TRUST AND ANTITRUST

SYNOPSIS:The EU block of the GE merger destroys conventional wisdom

When the European Commission indicated it was likely to block the proposed merger between General Electric and Honeywell, American politicians from George W. Bush on down cried foul, with some alleging that the decision was politically motivated. They're almost certainly wrong about that, but it is true that the E.C.'s case against the merger is far from watertight. Mario Monti, Europe's competition referee, may have made a bad call on this play.

Nonetheless, our politicians should lower their voices. Mr. Monti is one of the good guys in today's global economy. He should not be made the target of attempts at political intimidation.

To put t he G.E.-Honeywell affair in context, you need to realize that this case is a triple switcheroo: it contradicts not one but three pieces of conventional wisdom.

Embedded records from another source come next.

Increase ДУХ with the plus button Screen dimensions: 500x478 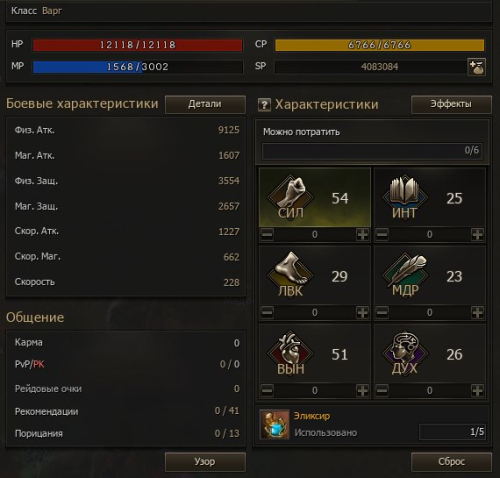tap(477, 390)
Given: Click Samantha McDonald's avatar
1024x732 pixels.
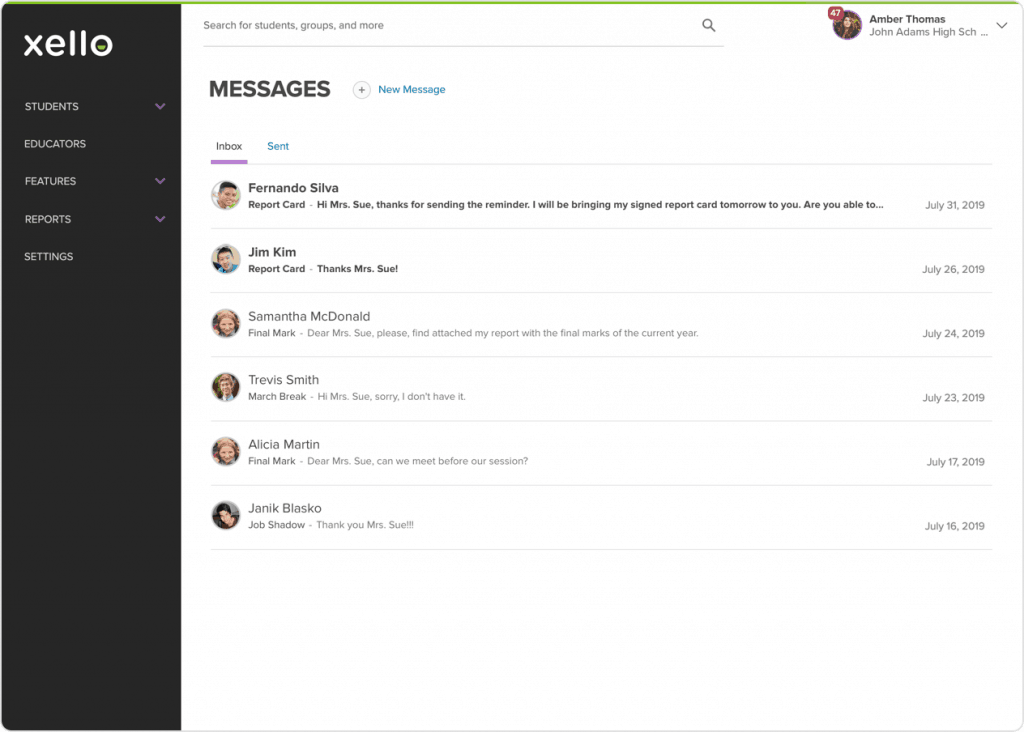Looking at the screenshot, I should [x=226, y=324].
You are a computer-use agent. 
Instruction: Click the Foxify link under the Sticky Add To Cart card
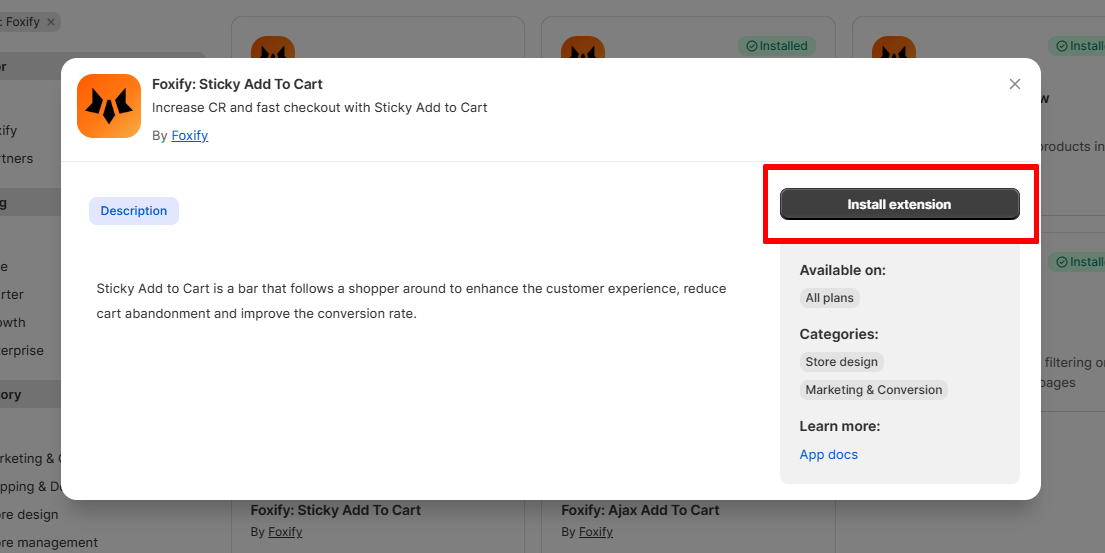point(285,532)
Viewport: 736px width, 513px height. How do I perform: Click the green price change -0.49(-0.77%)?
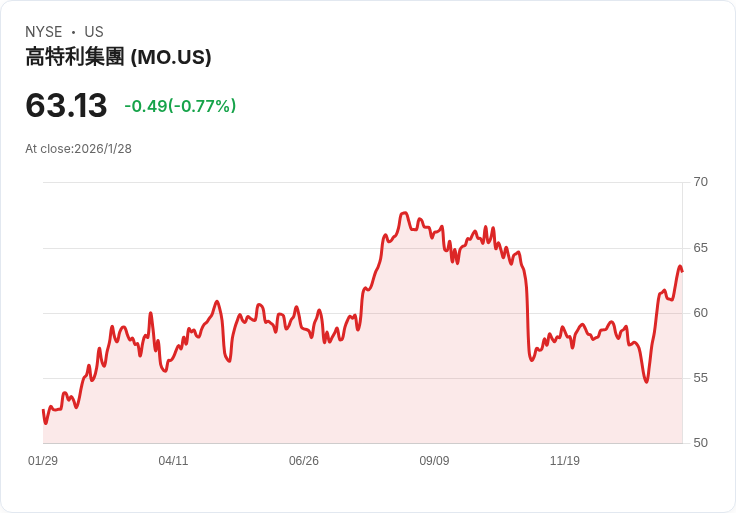[180, 106]
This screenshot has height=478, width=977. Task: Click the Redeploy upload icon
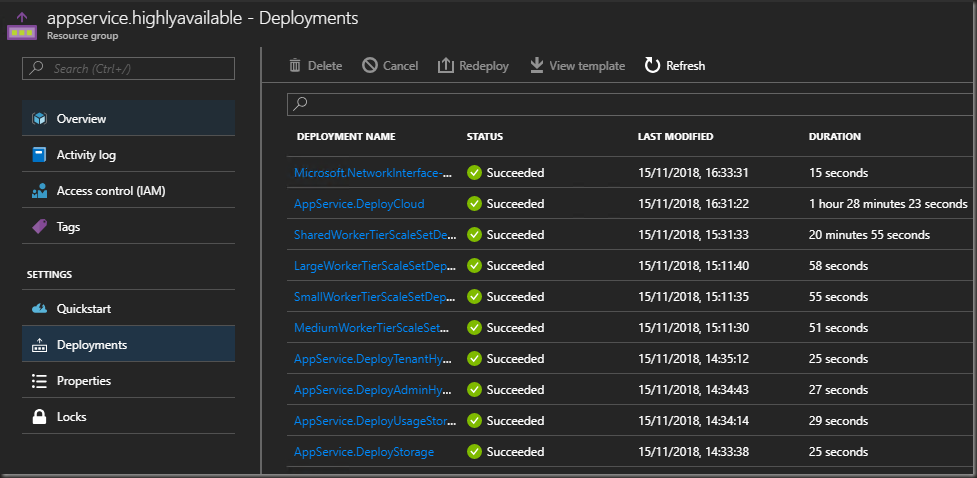click(446, 66)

First, the conventional view is that globalization weakens governments, because it forces them to compete for private investment. Broadly speaking, this view is right. (Conventional wisdom usually is.) There are, however, exceptions to the rule, and antitrust policy is one of those exceptions. In today's world, no company can compete effectively unless it can operate freely on both sides of the Atlantic — which it can do only with a green light from antitrust authorities in both the United States and Europe. The result is that instead of eroding the power of those authorities, globalization has extended their reach: American regulators can block European mergers, and vice versa.

Second, this case inverts traditional roles. Until recently, only the U.S. seemed to take antitrust policy seriously. Europeans might have U.S.- style legislation on the books, but they often seemed to feel that cartels, like extramarital affairs, were nothing to worry about as long as the participants were discreet — and they were scornful toward puritanical Americans who insisted on enforcing the letter of the law. Lately, however, Europe has gotten serious about antitrust, giving the competition commissioner broad powers to block mergers and investigate allegations of anticompetitive behavior. Mr. Monti, an American-trained university professor who assumed that office in 1999, has used those powers aggressively. General Electric and Honeywell are by no means the first companies to find Mr. Monti blocking what they thought was a done deal.

Was Mr. Monti right to block this particular deal? It's a complicated issue. Let's just say that the case against this merger is similar to the case for breaking up Microsoft, though it seems a lot weaker. On the other hand, you don't need as strong an argument to block a merger as you do to break up a going concern. We're in a gray area, with the precise shade of gray a matter of opinion.

Even if you disagree with Mr. Monti's opinion, however, his sincerity is not in doubt. The best answer to those who claim that this is really a protectionist ploy is Mr. Monti's track record: he has repeatedly shown himself willing to oppose the demands of powerful European interest groups. Why would he suddenly become a tool of protectionists?

And that leads us to the third switcheroo. Europeans are accustomed to cozy cohabitation between politicians and businessmen; Americans tend to insist on at least the appearance of an arms-length relationship. But just at the moment when the Europeans have placed competition policy in the hands of a sternly upright professor, the United States has acquired an administration that seems oblivious to normal concerns about conflict of interest.

It's not yet clear whether the Bush administration really is a government of, by and for big corporations to an extent not seen since Warren G. Harding was president, or whether it just looks that way. But the stories keep accumulating. Intel's chief lobbyist says that his highly inappropriate meetings with Karl Rove were "quite useful" to its merger case — and Mr. Rove didn't even get a slap on the wrist. According to the outgoing chairman of the Federal Energy Regulatory Commission, the head of Enron offered to support him at the White House if he changed his policy positions. And it took three months — and a sharp prod from Jake Tapper at Salon — before Treasury Secretary Paul O'Neill honored his promise to sell his Alcoa stock. As a consumer, I'm not sure I trust these people to protect me from the market power of giant corporations.

And so it's nice to know that Mr. Monti is out there, looking after my interests.